I love those few minutes after I am up and showered, mug of hot tea in hand, before anyone else is awake…when the sun is just starting to glow in the horizon, and the day is only a possibility.
I revel in the water that streams over me as I shower, washing away the doubt and untangling my thoughts. (No photo for this one…you’re welcome.)
I find solace in the hum of my car as I cut through the darkness–toward I-know-not where–yet, I drive onward with anticipation if not certainty. My only music is the chirping crickets and the rustling wind. My only companions are my thoughts.

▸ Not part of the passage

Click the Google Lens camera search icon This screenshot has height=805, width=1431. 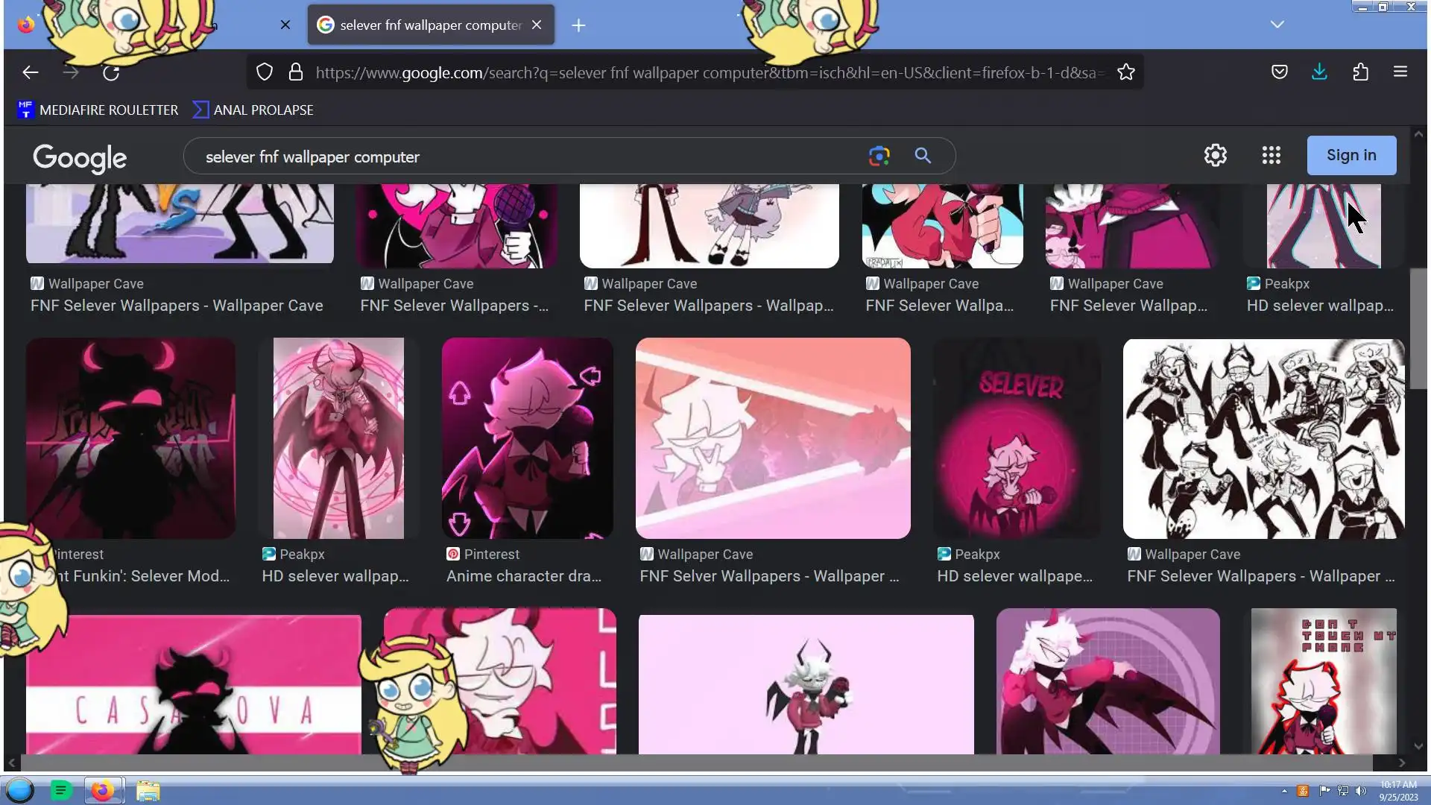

Walking through the darkened house, long after televisions have been silence, I triple check the doors. Trailing at a respectful distance, the cat’s claws tap along the floorboards as he joins me in my rounds. The headlights of the odd passing car throws shadows across the walls, ricocheting light then a return to dark. The moment of illumination as bright as inspiration, and just as fleeting.
I cannot force ideas any more than I can force love or loyalty. But I have been blessed with both, and I take for granted that the ideas will also flow as freely…if I am patient and quiet.